Born in Middlesex, Hilton studied at the Slade School from 1929-1931 under Henry Tonks, winning a Slade Scholarship in 1931, which he did not take up. For two and a half years in the early 1930s he studied in Paris at the Academie Ranson under Bissiere and had his first solo exhibition at the Bloomsbury Gallery in 1936. He joined the Commandos in 1940 and was captured in 1942, becoming a POW until 1945.
After the war, he became a schoolteacher, and in the early 1950s, encouraged by a member of the Cobra Group, Hilton turned to Abstract Art. In 1951 he was invited to participate in Abstract Paintings, Sculptures and Mobiles, the first entirely abstract post-war exhibition in England, at the AIA Gallery in London. In 1952 he held his first post-war solo exhibition at Gimpel Fils. Between 1954 - 1956 Hilton taught at the Central School of Art & Design, during which time he began making trips to Cornwall, staying first with Patrick Heron.
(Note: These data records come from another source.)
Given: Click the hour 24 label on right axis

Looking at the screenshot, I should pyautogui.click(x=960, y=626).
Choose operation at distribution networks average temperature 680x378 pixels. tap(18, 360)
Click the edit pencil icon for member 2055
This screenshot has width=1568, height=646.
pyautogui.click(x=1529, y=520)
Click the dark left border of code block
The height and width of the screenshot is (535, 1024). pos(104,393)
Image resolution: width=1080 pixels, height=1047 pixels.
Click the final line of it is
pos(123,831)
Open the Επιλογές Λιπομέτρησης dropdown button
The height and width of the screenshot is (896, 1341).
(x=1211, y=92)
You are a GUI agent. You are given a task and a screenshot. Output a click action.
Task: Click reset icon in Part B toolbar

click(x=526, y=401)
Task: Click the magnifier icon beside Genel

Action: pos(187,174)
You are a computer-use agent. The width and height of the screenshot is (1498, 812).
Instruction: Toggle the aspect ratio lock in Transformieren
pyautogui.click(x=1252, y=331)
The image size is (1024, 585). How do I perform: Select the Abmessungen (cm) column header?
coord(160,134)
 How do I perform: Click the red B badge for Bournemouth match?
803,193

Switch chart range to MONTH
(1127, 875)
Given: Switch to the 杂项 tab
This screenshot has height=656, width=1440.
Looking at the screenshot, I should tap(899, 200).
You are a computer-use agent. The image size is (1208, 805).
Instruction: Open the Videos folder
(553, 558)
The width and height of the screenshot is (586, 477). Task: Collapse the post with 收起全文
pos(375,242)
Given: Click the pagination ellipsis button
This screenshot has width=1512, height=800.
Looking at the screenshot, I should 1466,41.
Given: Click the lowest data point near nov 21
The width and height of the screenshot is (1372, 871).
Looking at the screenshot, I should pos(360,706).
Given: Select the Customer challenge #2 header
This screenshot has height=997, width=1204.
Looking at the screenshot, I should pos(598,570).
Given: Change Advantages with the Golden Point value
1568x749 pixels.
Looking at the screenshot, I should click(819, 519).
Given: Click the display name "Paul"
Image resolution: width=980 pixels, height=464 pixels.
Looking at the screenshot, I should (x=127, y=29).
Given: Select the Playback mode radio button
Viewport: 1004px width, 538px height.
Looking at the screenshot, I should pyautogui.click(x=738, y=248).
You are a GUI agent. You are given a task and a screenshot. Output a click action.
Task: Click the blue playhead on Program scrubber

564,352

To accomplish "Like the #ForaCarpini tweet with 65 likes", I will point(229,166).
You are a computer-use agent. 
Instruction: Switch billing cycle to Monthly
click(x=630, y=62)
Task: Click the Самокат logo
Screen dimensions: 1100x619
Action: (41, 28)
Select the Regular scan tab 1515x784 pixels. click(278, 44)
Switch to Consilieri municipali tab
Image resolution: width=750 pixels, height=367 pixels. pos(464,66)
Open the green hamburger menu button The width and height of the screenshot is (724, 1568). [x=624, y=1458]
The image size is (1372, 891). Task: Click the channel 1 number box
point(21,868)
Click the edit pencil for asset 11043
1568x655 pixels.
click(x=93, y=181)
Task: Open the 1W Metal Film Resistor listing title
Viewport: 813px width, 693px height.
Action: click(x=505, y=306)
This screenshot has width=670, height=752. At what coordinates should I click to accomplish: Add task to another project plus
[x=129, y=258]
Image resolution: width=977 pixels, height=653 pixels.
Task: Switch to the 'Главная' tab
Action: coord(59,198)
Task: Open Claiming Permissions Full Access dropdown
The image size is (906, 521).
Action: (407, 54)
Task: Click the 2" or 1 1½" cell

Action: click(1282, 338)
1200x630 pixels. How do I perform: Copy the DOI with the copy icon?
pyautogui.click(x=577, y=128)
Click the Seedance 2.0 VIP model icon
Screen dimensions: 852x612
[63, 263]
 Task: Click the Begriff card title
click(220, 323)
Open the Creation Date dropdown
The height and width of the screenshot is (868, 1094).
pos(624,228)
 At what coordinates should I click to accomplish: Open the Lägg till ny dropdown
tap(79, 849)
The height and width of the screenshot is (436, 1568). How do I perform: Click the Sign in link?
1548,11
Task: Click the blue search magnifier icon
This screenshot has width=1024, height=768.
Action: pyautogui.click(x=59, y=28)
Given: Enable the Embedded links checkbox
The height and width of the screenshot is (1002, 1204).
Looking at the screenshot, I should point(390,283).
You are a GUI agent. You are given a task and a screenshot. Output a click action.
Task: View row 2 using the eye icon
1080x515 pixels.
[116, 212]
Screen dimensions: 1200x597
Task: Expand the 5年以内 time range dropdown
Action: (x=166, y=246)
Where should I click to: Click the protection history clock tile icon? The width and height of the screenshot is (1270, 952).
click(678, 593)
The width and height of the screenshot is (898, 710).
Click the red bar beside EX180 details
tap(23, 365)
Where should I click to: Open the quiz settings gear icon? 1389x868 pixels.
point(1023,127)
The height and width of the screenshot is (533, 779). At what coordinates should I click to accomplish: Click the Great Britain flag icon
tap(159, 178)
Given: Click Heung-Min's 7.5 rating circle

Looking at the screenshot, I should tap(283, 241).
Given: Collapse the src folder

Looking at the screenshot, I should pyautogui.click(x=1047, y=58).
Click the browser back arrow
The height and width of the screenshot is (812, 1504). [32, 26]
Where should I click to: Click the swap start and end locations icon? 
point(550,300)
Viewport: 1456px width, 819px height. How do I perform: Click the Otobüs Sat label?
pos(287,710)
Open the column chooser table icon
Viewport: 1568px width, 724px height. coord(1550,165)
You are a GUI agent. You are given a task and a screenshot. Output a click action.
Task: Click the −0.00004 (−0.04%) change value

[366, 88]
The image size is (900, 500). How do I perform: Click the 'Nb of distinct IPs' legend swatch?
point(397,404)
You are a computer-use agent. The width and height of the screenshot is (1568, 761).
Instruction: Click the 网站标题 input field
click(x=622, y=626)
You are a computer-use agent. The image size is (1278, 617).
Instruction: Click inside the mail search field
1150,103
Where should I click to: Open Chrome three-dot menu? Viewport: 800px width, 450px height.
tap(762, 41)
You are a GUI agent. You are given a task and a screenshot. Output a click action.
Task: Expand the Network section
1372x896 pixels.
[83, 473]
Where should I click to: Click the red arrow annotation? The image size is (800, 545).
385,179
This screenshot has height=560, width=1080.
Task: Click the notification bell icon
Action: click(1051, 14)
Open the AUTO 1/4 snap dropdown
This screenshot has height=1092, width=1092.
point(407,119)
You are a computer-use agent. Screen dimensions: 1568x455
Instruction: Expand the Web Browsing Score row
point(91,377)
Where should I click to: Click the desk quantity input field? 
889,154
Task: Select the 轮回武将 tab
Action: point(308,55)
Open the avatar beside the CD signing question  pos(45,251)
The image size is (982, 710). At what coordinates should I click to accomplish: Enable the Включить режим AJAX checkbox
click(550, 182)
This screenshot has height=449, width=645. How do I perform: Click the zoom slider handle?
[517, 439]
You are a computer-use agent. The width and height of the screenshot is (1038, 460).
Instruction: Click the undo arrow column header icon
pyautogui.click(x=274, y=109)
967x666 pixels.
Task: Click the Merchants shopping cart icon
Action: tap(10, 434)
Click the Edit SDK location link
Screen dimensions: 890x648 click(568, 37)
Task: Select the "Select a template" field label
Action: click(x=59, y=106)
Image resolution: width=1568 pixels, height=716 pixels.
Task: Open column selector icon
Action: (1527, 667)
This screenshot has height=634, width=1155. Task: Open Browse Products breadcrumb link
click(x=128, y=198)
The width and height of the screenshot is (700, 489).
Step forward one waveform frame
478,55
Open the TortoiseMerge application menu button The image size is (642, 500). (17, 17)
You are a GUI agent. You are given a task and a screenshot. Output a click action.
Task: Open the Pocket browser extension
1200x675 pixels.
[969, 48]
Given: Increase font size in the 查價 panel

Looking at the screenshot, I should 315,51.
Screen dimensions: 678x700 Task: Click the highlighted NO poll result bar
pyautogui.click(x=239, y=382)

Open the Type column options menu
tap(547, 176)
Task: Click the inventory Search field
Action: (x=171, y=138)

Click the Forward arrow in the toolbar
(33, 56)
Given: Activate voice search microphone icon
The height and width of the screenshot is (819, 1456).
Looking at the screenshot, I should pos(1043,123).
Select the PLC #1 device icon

He moved permanently to Botallack, Cornwall, in 1965 and became an important part of the St Ives group.
A major retrospective was held at the Hayward Gallery, London in 1993, followed by a drawing survey at the Tate Gallery St Ives in 1997. His work is in numerous international public collections, including the Tate Gallery, the Victoria and Albert Museum, the British Museum, and the Fogg Art Gallery at Harvard.